Numerical study on the heat transfer deterioration of supercritical CO₂ in straight tubes under different inclination angle

The heat transfer deterioration of supercritical CO₂ in straight tube is numerically studied by SST k−ω model under different inclination angles. Through quantitative analysis, the effects of buoyancy and thermal acceleration are evaluated. The heat transfer deterioration is divided into 4 stages: the initial stage, the early stage of stability, the late stage of stability and the recovery stage. By researching the distribution of turbulent kinetic energy and velocity distribution about y+ under different tube inclination angles, it is found that the turbulent kinetic energy and velocity distribution of vertical tube in the four stages have their own characteristics.

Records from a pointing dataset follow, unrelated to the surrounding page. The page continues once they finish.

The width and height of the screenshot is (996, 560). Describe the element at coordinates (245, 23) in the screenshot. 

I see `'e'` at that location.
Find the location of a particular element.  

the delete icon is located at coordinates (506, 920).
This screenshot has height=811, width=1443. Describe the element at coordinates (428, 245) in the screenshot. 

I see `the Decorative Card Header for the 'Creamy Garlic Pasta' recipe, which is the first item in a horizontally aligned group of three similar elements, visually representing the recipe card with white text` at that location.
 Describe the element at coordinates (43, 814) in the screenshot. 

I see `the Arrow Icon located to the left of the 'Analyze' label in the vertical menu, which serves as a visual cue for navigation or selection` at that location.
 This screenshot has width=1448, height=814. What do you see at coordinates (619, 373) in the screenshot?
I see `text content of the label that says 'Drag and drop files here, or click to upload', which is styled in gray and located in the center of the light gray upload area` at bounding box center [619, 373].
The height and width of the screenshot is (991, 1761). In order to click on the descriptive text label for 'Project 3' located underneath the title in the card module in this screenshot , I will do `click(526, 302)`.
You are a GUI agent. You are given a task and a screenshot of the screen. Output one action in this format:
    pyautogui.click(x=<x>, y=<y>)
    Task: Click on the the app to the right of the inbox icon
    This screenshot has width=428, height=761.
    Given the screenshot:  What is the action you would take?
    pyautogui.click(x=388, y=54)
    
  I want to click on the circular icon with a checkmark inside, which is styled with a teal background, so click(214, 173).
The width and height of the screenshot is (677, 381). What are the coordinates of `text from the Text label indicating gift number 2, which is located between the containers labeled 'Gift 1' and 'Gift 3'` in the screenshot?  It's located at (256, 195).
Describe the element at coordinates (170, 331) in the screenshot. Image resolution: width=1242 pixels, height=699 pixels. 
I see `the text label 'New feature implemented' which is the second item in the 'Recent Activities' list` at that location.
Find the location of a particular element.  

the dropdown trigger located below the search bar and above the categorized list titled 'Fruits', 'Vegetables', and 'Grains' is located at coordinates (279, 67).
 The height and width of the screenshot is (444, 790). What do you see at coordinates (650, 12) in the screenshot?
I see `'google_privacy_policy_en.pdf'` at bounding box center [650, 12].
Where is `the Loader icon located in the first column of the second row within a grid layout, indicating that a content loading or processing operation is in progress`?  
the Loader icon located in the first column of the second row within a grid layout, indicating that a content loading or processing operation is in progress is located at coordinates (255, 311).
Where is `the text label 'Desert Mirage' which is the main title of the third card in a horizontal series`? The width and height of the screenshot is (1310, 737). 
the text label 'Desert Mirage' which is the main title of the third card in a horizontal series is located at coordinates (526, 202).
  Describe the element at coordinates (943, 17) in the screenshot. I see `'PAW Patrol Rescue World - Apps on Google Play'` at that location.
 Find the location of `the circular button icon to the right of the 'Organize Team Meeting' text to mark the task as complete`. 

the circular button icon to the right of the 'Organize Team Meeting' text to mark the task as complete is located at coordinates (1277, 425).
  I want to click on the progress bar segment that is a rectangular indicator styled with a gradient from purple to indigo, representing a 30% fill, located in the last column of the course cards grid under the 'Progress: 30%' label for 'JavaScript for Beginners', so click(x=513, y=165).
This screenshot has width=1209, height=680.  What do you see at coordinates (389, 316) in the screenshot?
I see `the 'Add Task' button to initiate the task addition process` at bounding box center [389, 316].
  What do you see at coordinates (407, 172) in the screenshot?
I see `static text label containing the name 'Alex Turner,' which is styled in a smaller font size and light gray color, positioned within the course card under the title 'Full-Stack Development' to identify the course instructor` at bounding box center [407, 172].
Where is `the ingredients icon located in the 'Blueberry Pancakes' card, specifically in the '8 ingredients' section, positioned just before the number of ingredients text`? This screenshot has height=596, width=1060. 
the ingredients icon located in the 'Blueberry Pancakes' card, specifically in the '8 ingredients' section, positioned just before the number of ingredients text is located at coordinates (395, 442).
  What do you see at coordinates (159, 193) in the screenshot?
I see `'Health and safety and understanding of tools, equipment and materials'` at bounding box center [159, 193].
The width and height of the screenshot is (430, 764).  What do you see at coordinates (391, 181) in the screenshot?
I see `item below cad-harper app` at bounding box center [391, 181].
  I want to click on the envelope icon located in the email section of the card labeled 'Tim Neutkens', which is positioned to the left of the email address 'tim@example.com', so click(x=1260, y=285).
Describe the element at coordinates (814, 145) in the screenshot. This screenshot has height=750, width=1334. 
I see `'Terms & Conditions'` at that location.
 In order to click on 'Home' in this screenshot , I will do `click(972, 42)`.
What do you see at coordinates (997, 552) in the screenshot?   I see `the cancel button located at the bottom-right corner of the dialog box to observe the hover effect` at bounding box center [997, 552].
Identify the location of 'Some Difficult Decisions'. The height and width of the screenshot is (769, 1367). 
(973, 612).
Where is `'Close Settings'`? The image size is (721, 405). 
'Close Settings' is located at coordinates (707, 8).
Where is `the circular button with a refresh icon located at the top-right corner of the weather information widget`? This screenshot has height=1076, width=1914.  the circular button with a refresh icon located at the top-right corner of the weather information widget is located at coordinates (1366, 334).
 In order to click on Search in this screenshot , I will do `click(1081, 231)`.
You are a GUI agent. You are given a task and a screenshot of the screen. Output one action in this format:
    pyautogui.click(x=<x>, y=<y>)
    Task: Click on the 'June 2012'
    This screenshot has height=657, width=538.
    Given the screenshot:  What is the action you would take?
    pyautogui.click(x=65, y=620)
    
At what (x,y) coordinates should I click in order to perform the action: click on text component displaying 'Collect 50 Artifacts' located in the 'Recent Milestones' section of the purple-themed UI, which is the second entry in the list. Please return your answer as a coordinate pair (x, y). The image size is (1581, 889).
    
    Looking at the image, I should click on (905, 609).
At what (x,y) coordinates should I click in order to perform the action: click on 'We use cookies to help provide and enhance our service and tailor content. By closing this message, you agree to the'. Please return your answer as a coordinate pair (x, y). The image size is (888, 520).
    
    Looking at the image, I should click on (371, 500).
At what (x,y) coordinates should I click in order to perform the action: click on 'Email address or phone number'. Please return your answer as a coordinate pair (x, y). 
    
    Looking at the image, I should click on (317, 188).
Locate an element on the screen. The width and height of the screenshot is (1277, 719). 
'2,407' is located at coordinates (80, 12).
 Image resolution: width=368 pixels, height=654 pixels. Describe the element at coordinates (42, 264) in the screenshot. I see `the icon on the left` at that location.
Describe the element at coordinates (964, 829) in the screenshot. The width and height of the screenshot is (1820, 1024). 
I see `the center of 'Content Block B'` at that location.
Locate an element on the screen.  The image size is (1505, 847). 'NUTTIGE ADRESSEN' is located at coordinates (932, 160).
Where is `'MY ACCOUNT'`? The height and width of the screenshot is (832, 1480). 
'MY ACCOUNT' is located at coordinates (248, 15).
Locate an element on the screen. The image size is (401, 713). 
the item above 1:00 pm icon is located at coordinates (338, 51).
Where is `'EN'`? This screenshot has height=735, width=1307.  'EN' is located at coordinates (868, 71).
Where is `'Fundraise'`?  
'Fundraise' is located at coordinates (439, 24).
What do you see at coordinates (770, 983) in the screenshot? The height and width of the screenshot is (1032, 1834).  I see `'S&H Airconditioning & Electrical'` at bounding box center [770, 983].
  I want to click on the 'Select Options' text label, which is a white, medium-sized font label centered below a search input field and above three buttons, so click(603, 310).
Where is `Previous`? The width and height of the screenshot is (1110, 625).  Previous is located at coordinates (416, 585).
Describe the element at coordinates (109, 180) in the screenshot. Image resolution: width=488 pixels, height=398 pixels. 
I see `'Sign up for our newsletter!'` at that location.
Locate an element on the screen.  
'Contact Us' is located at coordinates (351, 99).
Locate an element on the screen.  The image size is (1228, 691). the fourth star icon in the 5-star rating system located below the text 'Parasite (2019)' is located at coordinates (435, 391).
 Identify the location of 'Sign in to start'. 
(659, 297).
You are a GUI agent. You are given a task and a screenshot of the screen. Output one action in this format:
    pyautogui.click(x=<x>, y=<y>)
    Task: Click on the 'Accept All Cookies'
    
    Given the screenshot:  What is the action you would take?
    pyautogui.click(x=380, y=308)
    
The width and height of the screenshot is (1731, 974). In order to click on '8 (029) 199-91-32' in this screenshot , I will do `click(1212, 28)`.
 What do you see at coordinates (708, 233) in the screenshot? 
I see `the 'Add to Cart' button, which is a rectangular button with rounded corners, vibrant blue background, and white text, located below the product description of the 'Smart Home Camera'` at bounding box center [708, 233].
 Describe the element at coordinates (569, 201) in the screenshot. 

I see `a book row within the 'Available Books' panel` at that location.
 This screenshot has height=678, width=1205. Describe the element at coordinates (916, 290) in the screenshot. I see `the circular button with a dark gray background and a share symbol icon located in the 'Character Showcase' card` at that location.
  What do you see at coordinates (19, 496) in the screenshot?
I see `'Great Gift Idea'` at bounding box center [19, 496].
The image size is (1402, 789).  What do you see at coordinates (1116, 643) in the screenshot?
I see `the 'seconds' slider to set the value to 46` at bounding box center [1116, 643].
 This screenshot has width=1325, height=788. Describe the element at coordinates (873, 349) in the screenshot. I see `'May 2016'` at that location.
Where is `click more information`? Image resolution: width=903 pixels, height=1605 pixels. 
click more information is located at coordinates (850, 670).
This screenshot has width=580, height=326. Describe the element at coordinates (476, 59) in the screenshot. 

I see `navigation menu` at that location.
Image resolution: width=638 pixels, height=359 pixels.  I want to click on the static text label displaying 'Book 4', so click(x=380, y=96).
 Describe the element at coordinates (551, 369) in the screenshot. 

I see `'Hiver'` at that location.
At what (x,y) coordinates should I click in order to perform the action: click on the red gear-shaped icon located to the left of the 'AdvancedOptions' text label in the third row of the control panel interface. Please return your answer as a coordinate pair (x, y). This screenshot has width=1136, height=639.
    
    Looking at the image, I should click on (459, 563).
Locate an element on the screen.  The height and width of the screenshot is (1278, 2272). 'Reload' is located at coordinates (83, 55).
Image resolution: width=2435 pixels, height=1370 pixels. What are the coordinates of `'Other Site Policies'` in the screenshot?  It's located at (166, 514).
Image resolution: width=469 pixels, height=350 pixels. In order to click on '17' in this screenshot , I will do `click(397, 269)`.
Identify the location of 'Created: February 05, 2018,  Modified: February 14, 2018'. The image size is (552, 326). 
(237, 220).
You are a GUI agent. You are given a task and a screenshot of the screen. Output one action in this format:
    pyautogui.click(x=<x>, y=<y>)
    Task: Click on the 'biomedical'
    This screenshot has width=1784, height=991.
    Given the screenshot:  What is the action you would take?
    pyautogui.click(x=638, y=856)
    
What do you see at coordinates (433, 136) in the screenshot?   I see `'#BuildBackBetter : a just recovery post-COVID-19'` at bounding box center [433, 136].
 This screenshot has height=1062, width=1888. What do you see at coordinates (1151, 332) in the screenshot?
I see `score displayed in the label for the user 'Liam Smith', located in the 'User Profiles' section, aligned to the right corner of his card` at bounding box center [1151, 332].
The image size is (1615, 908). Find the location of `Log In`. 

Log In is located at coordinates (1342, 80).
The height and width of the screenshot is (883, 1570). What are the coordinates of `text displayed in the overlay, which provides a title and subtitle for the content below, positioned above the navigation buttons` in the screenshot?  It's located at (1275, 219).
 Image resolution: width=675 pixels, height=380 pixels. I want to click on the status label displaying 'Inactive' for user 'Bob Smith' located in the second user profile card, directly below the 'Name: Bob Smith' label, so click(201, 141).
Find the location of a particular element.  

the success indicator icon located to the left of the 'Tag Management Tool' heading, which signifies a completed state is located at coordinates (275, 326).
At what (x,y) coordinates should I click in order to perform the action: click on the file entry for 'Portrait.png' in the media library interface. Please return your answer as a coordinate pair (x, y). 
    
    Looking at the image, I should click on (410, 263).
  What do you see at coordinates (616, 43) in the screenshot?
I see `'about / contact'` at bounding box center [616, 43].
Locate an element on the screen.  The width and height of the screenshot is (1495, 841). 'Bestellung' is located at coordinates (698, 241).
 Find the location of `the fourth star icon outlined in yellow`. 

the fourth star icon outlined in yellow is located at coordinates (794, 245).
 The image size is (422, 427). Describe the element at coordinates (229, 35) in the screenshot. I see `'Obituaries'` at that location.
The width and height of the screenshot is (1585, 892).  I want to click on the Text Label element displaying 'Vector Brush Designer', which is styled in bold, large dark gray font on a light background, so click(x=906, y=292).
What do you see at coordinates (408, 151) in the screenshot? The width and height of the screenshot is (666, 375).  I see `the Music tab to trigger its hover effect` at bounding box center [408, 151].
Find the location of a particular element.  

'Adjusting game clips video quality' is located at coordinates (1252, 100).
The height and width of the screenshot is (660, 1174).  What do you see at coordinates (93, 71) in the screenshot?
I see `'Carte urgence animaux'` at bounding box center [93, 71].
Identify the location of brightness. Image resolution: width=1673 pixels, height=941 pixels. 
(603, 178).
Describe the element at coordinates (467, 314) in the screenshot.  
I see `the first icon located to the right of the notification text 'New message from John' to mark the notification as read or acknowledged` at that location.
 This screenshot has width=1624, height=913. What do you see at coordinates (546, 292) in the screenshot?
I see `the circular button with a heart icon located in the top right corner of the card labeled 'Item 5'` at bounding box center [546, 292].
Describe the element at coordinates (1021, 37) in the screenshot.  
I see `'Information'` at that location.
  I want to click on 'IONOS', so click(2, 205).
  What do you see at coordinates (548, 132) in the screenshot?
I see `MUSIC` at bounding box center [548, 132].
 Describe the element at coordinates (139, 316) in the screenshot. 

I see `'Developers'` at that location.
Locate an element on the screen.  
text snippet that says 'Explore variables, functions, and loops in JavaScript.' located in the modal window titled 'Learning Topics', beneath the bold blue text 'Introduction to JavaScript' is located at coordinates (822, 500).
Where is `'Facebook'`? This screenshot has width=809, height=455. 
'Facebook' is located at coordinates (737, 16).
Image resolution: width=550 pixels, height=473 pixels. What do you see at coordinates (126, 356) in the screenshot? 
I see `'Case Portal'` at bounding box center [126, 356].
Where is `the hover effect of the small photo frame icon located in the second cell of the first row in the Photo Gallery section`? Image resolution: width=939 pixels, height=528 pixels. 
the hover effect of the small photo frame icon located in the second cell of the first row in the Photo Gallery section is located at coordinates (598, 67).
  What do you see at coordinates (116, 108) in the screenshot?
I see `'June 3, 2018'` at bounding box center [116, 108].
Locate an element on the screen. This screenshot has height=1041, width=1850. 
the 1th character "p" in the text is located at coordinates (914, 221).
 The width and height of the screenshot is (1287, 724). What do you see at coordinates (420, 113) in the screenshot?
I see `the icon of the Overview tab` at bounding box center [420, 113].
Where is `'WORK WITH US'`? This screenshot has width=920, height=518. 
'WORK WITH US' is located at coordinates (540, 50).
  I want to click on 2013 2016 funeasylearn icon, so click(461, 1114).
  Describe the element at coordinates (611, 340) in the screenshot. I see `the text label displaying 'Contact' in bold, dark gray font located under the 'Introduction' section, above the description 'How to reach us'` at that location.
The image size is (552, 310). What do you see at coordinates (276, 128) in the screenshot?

The turbulent kinetic energy of non-vertical tube is not restrained in the area of 5 < y+ < 30, the velocity distribution on the cross-section approximately follows the 1/7 velocity law curve, and the difference of velocity values on each cross-section at each angle is small, so no heat transfer deterioration arises. In addition, it is found that when the heat transfer deterioration occurs, the maximum changes of density, dynamic viscosity, and fluid temperature as well as critical temperature all appear in the regime of 5 < y+ < 30. The dimensionless number K values are introduced to analyze its relationship with wall temperature variation and heat transfer deterioration.